Activity:
For this exercise, please reproduce the records below word for word, from the first line through the line with "Given: Click the 24.0 x-axis tick label".

[Saved data entries]
((

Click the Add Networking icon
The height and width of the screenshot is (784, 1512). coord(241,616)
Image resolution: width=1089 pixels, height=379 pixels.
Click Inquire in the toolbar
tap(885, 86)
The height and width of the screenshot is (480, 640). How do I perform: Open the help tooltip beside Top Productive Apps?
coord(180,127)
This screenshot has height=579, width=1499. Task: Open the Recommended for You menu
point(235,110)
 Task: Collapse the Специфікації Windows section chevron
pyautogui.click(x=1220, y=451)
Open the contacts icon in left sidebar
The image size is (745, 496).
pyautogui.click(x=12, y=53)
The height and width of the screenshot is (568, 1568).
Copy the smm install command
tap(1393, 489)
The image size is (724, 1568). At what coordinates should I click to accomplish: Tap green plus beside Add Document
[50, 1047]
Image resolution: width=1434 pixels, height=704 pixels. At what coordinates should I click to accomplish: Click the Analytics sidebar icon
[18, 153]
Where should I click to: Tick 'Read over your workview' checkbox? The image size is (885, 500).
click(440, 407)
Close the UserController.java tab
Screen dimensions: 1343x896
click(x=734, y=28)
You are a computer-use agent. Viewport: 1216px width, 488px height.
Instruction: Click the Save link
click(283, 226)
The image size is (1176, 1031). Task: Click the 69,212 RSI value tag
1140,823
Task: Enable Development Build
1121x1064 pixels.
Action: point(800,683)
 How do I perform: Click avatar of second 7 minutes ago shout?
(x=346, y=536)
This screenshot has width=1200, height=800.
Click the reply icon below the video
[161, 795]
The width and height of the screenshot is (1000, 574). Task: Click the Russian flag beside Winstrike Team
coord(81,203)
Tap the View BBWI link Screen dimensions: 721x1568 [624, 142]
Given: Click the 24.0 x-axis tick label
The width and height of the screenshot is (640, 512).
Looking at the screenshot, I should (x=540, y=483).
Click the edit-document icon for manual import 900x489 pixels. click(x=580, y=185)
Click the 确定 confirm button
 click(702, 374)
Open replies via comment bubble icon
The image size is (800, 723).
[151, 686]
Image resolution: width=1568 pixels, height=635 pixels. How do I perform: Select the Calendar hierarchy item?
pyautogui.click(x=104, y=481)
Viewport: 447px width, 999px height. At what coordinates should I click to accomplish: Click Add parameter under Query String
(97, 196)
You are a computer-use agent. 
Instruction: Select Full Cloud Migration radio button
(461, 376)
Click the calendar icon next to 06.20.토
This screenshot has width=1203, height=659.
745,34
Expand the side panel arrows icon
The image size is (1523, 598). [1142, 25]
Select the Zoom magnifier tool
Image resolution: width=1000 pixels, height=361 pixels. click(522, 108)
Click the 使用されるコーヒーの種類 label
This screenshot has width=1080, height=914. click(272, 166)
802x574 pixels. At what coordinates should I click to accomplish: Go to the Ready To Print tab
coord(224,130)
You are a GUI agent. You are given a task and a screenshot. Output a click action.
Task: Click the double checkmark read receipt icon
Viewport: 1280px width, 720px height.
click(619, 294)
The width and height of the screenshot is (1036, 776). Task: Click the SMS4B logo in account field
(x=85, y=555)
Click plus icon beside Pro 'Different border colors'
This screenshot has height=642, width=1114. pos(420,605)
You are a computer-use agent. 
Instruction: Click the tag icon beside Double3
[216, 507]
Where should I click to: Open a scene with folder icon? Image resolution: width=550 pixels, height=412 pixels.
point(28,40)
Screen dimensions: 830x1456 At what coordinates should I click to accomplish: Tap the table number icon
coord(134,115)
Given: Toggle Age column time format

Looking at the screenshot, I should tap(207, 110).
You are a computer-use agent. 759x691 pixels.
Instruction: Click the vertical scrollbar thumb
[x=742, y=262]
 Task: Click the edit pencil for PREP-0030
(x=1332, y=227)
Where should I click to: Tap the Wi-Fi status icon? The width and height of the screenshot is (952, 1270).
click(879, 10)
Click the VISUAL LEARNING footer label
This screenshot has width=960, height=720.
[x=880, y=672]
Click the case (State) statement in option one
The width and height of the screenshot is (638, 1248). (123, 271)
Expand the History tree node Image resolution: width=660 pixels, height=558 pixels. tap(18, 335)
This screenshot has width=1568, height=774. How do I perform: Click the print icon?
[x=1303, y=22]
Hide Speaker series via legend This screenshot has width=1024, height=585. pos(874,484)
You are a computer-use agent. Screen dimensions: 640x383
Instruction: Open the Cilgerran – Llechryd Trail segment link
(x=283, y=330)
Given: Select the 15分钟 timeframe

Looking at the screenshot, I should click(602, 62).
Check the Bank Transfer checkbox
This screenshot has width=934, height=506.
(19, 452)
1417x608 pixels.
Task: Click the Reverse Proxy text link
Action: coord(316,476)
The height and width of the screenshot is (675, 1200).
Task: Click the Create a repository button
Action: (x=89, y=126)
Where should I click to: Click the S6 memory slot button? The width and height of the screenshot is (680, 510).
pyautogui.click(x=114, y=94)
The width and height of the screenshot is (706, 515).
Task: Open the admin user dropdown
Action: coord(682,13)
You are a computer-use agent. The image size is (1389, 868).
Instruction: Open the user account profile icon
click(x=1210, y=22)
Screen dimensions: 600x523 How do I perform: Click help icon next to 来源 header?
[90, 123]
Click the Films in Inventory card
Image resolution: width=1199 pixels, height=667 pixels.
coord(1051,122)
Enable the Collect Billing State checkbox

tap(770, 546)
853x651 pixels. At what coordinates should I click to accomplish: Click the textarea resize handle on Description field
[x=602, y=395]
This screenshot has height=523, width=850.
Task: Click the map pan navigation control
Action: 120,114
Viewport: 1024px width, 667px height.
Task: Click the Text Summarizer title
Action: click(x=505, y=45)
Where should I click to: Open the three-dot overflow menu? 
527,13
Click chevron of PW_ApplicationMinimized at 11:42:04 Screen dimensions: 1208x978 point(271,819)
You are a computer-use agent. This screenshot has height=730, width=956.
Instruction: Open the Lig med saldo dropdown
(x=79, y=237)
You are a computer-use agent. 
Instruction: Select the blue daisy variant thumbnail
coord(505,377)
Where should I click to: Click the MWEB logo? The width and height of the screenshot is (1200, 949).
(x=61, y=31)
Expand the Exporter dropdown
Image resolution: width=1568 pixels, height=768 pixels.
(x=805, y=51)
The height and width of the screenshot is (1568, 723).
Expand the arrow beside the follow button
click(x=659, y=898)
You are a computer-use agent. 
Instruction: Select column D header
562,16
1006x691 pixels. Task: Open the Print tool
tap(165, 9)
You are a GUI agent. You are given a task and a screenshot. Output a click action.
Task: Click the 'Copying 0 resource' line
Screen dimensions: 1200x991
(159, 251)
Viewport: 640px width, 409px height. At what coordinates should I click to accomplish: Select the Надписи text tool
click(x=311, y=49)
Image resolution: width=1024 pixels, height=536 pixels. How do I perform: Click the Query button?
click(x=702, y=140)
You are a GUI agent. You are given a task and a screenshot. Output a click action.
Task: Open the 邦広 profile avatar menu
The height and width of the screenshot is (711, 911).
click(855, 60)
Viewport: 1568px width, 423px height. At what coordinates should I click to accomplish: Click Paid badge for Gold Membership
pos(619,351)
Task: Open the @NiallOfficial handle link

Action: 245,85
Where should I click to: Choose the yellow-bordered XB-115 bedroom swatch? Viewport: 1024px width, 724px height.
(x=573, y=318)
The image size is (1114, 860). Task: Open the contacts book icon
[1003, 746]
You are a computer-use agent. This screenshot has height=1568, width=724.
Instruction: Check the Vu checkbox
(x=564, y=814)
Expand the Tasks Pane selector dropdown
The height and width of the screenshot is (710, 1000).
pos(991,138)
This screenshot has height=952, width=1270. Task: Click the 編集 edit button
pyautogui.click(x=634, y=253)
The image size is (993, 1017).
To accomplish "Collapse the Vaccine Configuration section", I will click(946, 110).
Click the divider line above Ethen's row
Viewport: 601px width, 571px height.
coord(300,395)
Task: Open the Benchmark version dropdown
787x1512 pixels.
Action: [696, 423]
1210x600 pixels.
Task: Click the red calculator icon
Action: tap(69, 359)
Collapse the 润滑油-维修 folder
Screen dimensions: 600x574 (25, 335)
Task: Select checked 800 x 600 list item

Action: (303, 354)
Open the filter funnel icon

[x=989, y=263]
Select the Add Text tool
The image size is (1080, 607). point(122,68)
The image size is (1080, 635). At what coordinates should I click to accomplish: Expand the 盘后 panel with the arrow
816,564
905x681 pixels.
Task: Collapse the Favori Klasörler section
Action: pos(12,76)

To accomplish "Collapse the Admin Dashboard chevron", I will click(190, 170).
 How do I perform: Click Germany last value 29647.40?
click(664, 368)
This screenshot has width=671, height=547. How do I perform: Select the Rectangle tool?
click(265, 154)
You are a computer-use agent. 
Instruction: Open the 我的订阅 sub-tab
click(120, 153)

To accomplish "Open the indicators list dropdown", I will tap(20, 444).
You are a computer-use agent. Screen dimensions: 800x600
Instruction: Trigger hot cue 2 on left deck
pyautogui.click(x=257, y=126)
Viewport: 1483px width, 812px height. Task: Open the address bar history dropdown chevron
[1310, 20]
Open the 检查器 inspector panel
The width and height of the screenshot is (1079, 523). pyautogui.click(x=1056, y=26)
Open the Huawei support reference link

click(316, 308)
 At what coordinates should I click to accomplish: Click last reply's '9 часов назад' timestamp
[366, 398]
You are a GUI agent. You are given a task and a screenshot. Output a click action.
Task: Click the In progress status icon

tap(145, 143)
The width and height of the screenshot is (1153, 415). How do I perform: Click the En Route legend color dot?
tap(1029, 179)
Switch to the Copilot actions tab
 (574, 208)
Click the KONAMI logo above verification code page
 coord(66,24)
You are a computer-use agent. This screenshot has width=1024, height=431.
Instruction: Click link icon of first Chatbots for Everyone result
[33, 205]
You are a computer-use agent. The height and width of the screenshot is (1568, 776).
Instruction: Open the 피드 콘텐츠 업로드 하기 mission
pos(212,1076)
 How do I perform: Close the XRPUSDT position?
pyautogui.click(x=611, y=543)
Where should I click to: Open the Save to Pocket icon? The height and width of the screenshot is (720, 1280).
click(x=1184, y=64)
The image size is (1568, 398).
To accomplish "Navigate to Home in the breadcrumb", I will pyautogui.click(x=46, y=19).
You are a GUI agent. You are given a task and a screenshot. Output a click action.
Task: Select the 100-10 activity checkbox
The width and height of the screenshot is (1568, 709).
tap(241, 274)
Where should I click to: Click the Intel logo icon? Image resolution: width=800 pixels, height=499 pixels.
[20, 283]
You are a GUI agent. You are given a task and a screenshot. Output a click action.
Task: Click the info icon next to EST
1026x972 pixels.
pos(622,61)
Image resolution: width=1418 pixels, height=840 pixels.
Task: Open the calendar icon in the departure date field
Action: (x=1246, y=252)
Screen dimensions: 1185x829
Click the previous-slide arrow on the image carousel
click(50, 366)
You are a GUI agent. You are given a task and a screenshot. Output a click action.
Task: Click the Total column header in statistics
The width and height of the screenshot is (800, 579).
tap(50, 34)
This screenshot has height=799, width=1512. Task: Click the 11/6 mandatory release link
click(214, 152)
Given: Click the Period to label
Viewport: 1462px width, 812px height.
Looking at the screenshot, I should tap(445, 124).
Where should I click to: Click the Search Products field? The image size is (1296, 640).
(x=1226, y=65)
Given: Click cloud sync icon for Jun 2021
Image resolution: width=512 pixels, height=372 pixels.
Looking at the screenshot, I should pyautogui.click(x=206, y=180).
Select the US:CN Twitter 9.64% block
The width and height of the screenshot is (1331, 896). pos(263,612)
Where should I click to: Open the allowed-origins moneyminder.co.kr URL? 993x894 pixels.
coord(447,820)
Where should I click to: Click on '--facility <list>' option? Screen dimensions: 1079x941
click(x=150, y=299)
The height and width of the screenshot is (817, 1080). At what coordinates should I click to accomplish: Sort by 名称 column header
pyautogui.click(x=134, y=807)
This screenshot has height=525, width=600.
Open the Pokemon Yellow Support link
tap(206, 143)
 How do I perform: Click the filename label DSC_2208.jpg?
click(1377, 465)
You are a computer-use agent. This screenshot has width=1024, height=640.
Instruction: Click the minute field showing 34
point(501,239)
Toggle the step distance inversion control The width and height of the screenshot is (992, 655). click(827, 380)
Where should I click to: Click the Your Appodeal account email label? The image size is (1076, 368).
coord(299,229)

))

Task solution:
Click the Add Networking icon
The height and width of the screenshot is (784, 1512). coord(241,616)
Image resolution: width=1089 pixels, height=379 pixels.
Click Inquire in the toolbar
tap(885, 86)
The height and width of the screenshot is (480, 640). How do I perform: Open the help tooltip beside Top Productive Apps?
coord(180,127)
This screenshot has height=579, width=1499. Task: Open the Recommended for You menu
point(235,110)
 Task: Collapse the Специфікації Windows section chevron
pyautogui.click(x=1220, y=451)
Open the contacts icon in left sidebar
The image size is (745, 496).
pyautogui.click(x=12, y=53)
The height and width of the screenshot is (568, 1568).
Copy the smm install command
tap(1393, 489)
The image size is (724, 1568). At what coordinates should I click to accomplish: Tap green plus beside Add Document
[50, 1047]
Image resolution: width=1434 pixels, height=704 pixels. At what coordinates should I click to accomplish: Click the Analytics sidebar icon
[18, 153]
Where should I click to: Tick 'Read over your workview' checkbox? The image size is (885, 500).
click(440, 407)
Close the UserController.java tab
Screen dimensions: 1343x896
click(x=734, y=28)
You are a computer-use agent. Viewport: 1216px width, 488px height.
Instruction: Click the Save link
click(283, 226)
The image size is (1176, 1031). Task: Click the 69,212 RSI value tag
1140,823
Task: Enable Development Build
1121x1064 pixels.
Action: point(800,683)
 How do I perform: Click avatar of second 7 minutes ago shout?
(x=346, y=536)
This screenshot has width=1200, height=800.
Click the reply icon below the video
[161, 795]
The width and height of the screenshot is (1000, 574). Task: Click the Russian flag beside Winstrike Team
coord(81,203)
Tap the View BBWI link Screen dimensions: 721x1568 [624, 142]
Given: Click the 24.0 x-axis tick label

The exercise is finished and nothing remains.